AIM OF THE EXERCISE: What is needed is an exact reproduction of the lines in the records below, starting at the line with "Given: Select the Attachment widget" and ending at the line with "Screen dimensions: 1400x859", both included, and nothing else; pictures stay out.

DATA TO EXAMINE:
------------------------------
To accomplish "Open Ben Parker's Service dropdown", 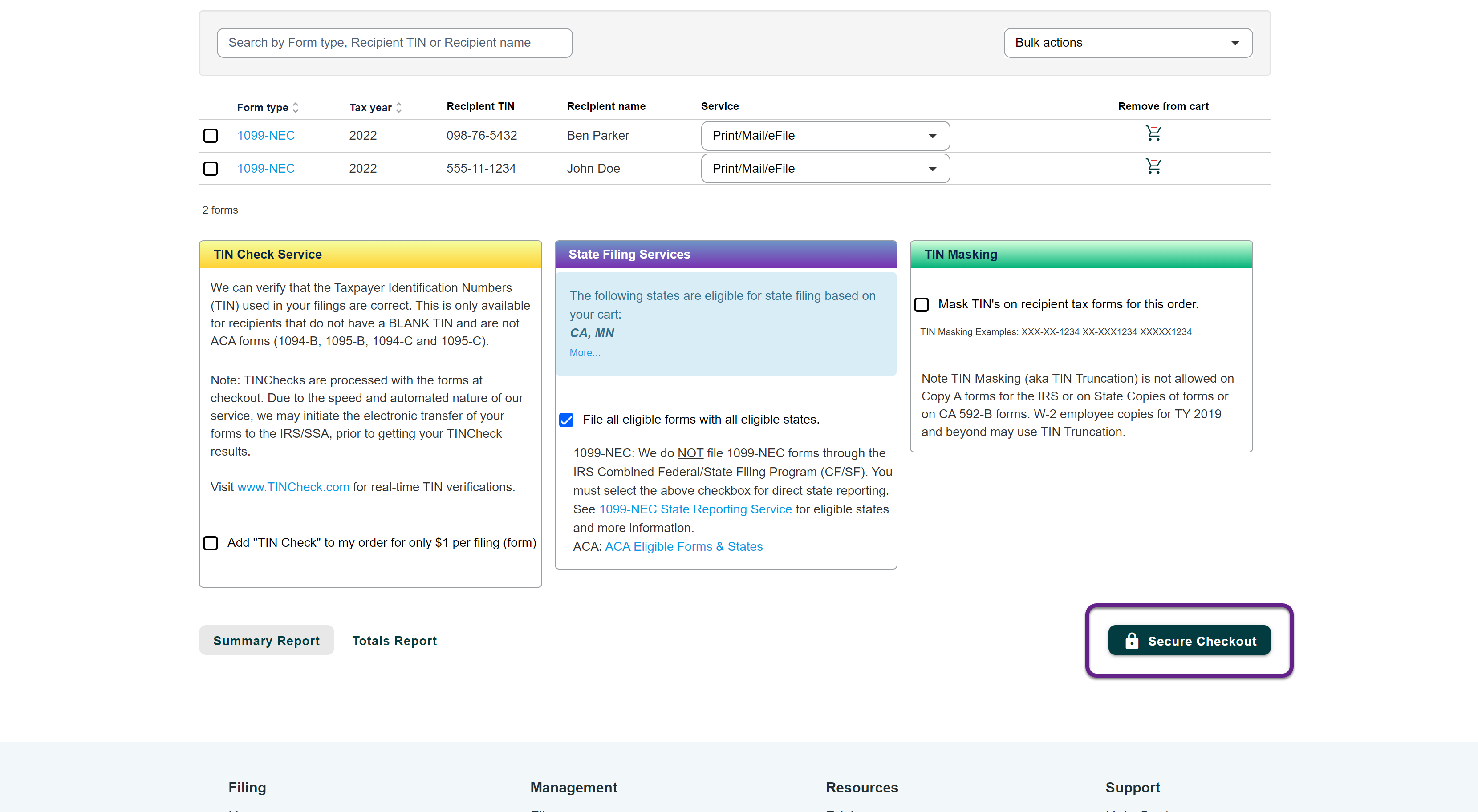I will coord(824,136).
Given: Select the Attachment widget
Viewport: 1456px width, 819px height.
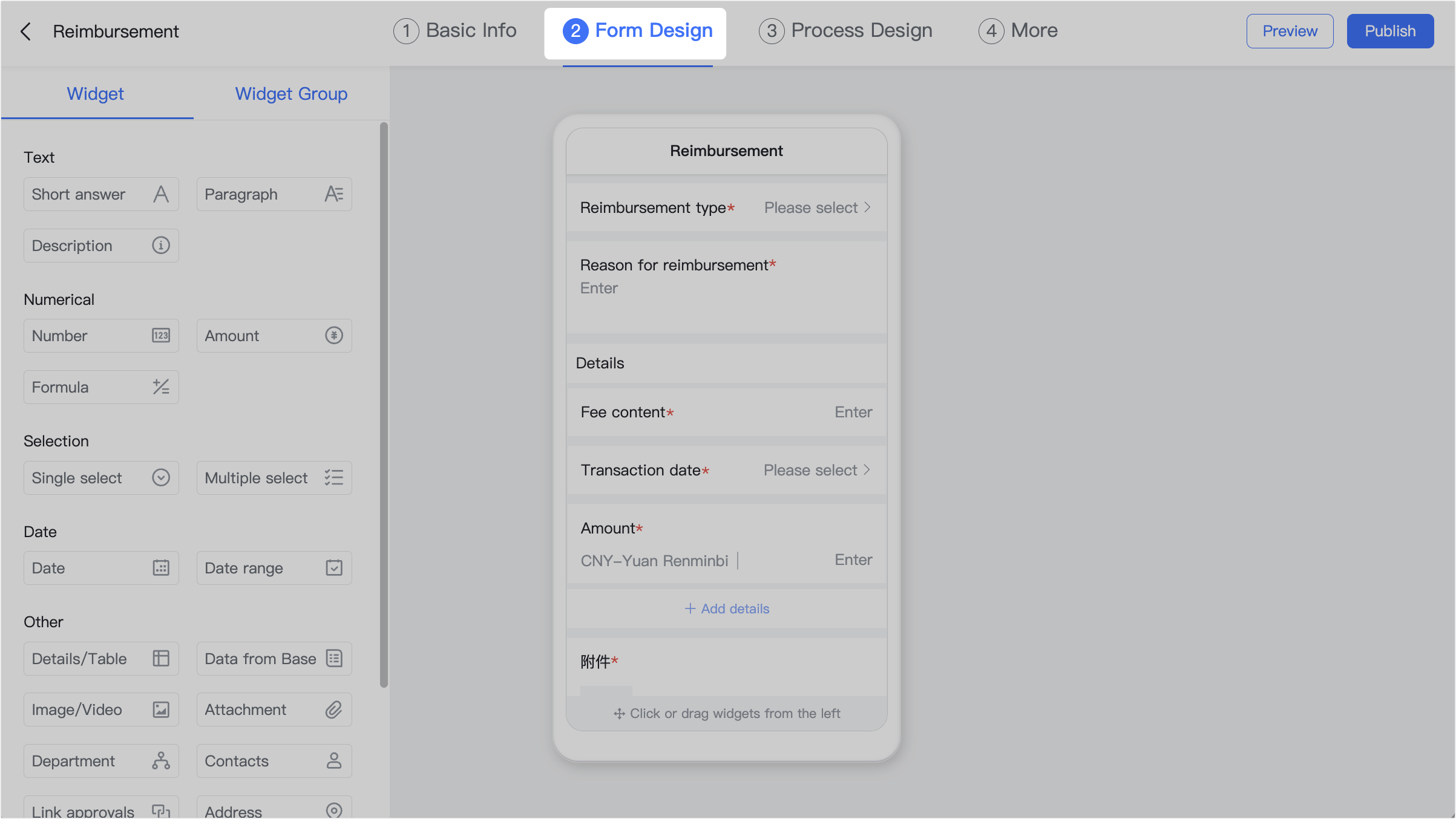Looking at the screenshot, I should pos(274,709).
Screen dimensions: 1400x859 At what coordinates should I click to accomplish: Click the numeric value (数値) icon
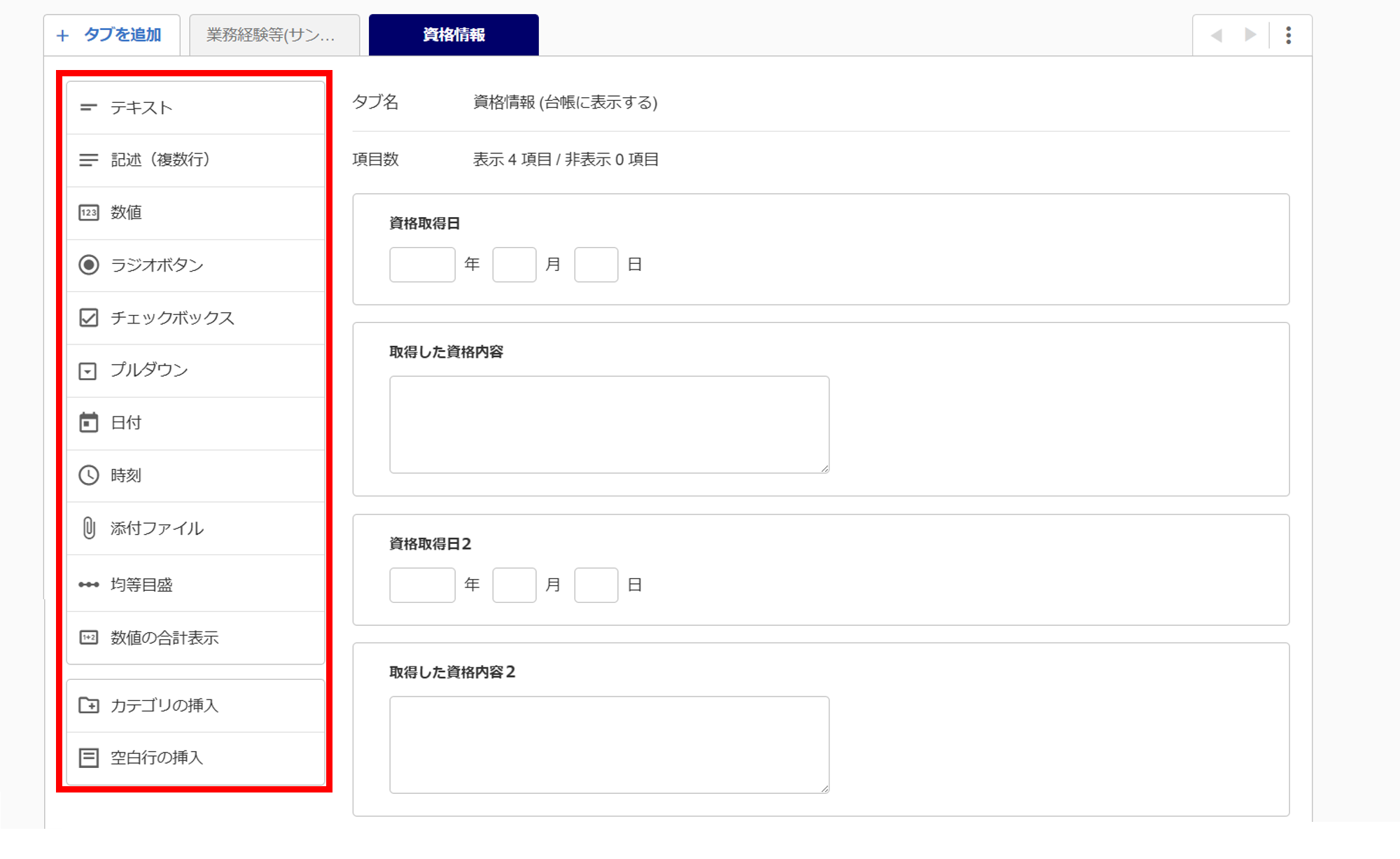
------------------------------
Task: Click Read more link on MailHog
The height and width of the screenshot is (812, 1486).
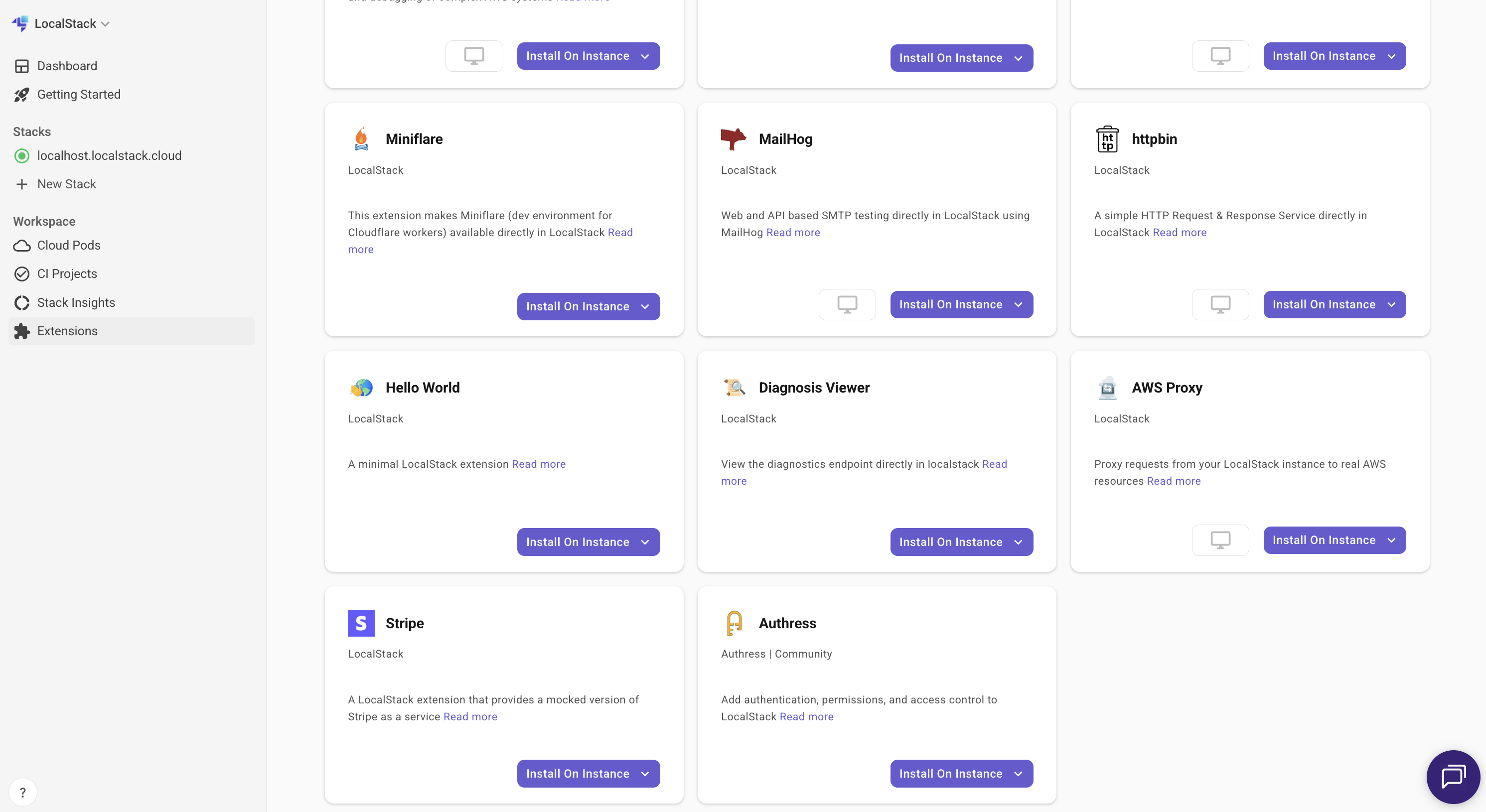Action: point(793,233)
------------------------------
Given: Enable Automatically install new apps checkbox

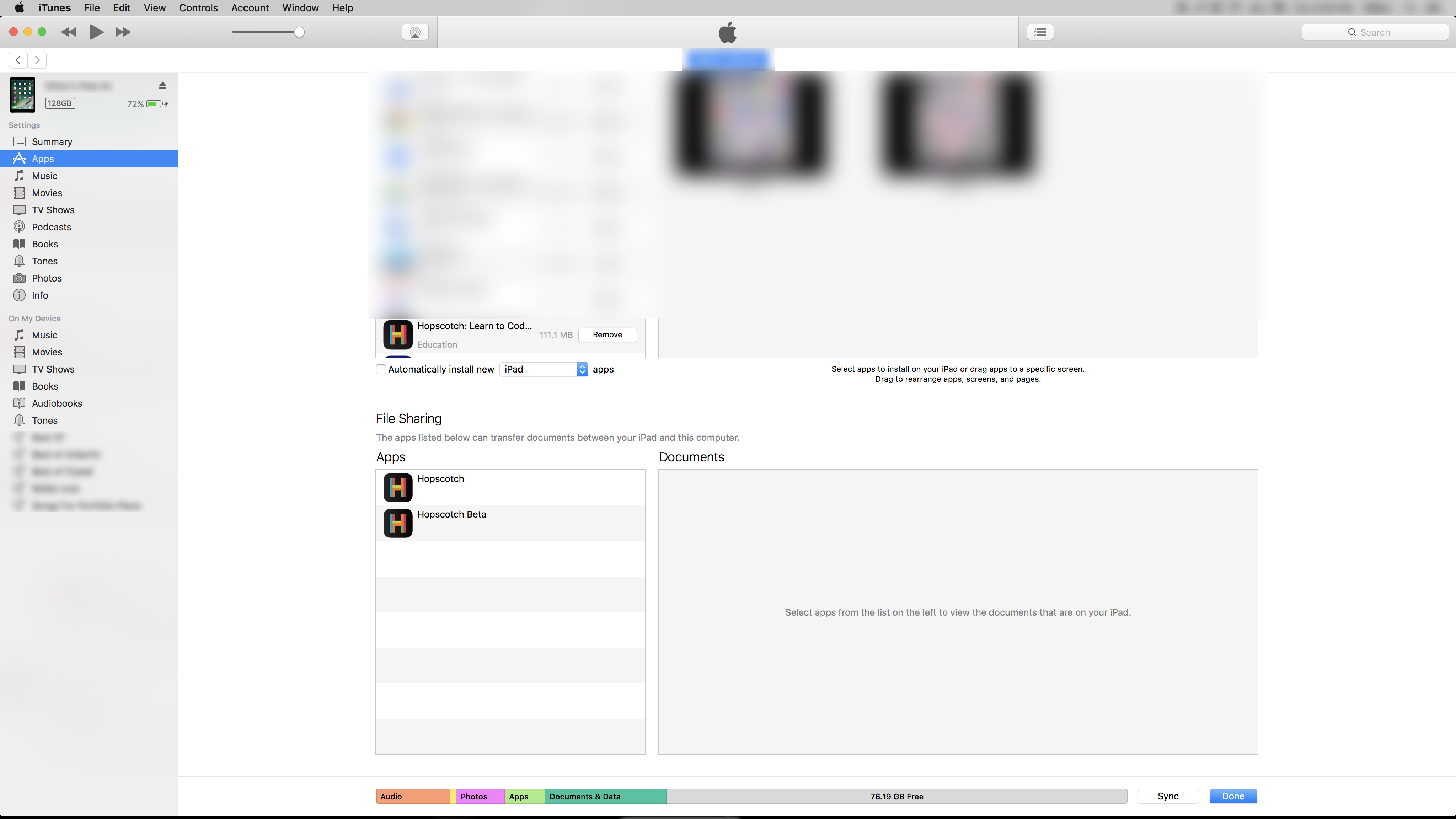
------------------------------
ANSWER BOX:
Given: Select the Attachment widget
Viewport: 1456px width, 819px height.
Looking at the screenshot, I should pos(274,709).
Screen dimensions: 1400x859 At what coordinates should I click to accomplish: Click the numeric value (数値) icon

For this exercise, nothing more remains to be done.